■ **Vorliegender Text**:
↓
ZWEI SKINHEADS WOLLEN MIT KLISCHEES UND RECHTSRADIKALEN AUFRÄUMEN
Nicht alle Skinheads sind rechtsextrem
Zwei Winterthurer Skinheads, die den Rechtsextremen den Kampf angesagt haben, reden über ihre, zum Teil faschistoide, Vergangenheit, ihr Verhältnis zur Gewaltanwendung und die «richtigen» Skinheads.
SAMUEL TEXTOR
«Die berüchtigten rechtsextremen Glatzen haben mit echten Skinheads nichts gemeinsam, ausser dass sie deren Aussehen kopieren, um furchterregend auszusehen.» So argumentieren die in Winterthur wohnhaften Udo Grob und Joe Hawkins (Namen geändert), die sich als links, respektive apolitisch betrachten. Joe Hawkins, eine Romanfigur von Perry Rhodan, wurde als Synonym gewählt, weil er den urtümlichen Skinhead verkörpert: Als Arbeiter in einer britischen Grossstadt, Anfang der 70er Jahre, führt er ein hartes Leben. Diesem will er durch Lokalpatriotismus, der sich im Fussballfanatismus widerspiegelt, und nicht rassistisch motivierter Gewalt, etwas Abwechslung und Spass verschaffen. Das einzige Paar Jeans, durch Träger fixiert, wird hochgerollt, damit die blank geputzten Arbeiterstiefel bestaunt werden können. Um im Nahkampf nicht an den Haaren gepackt zu werden, wird der Schädel kahl geschoren.
↑
■ **Zeilen**:
↓
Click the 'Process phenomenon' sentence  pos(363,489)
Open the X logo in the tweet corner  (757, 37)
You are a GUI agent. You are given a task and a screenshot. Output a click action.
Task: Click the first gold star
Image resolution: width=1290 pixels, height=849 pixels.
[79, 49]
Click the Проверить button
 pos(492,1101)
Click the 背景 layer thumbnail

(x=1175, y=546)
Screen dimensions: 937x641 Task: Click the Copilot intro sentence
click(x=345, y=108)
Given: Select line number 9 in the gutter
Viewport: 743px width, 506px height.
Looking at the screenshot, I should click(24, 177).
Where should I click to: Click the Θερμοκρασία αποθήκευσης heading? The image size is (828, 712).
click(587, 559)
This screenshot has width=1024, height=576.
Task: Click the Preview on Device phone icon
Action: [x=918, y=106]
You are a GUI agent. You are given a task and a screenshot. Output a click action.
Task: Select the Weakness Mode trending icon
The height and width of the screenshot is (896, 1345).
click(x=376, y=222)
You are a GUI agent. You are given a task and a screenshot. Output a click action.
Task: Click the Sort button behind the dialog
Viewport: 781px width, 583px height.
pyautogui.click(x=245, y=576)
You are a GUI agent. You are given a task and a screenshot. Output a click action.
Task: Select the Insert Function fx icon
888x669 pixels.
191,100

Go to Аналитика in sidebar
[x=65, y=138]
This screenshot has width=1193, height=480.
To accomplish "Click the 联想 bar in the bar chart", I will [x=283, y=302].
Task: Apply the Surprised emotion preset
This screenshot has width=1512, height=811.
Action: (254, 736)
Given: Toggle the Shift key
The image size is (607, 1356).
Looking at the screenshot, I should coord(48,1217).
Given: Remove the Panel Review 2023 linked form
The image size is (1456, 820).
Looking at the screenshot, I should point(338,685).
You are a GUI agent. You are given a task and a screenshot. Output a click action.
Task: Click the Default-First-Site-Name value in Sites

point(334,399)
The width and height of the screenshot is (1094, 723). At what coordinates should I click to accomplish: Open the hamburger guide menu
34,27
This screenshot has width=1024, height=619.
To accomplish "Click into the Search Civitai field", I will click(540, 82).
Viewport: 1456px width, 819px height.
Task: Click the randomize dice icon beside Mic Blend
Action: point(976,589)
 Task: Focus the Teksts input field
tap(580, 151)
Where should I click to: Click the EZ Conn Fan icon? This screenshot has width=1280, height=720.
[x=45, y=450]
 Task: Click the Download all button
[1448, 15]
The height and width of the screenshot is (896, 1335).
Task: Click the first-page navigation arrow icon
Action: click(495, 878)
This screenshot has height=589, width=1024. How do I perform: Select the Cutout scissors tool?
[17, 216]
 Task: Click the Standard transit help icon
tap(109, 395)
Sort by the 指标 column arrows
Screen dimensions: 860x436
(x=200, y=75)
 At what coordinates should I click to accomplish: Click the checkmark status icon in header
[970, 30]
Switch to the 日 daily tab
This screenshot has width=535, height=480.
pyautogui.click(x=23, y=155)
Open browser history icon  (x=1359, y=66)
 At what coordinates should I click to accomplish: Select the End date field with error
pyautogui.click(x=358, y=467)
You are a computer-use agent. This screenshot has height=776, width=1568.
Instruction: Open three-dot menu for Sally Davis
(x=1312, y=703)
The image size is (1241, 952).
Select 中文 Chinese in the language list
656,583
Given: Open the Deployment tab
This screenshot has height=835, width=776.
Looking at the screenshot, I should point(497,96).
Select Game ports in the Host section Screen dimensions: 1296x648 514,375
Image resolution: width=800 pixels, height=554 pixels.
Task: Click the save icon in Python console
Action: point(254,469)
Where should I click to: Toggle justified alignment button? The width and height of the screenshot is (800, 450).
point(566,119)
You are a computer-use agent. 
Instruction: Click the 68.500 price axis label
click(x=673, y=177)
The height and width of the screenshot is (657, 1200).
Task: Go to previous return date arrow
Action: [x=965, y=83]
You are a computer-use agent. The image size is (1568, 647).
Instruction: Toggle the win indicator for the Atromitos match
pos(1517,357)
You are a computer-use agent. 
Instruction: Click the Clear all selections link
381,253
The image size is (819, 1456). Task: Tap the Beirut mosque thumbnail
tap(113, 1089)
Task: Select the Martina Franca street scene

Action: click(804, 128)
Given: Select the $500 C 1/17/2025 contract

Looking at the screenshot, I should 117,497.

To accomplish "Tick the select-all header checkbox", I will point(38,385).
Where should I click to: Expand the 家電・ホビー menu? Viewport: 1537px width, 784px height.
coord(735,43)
↑
■ **Aufgaben und Übungen**:
A: Was sagt der Artikel über Skinheads zu diesen Fragen?
(i) In welcher Stadt wohnen Udo Grob und Joe Hawkins?
(ii) Wo und wann lebt die Figur Joe Hawkins als Arbeiter?
(iii) Wozu werden die Jeans hochgerollt?
B: Wie lautet dieser Satz aus dem Artikel über Skinheads auf Englisch: „Um im Nahkampf nicht an den Haaren gepackt zu werden, wird der Schädel kahl geschoren.“?
C: Welche Kleidungsstücke nennt der Artikel über Skinheads? Zählen Sie alle auf.

■ **Schriftliche Antworten**:
A:
(i) In Winterthur.
(ii) In einer britischen Grossstadt, Anfang der 70er Jahre.
(iii) Damit die blank geputzten Arbeiterstiefel bestaunt werden können.

B: To avoid being grabbed by the hair in close combat, the head is shaved bald.

C: Jeans, Träger, Arbeiterstiefel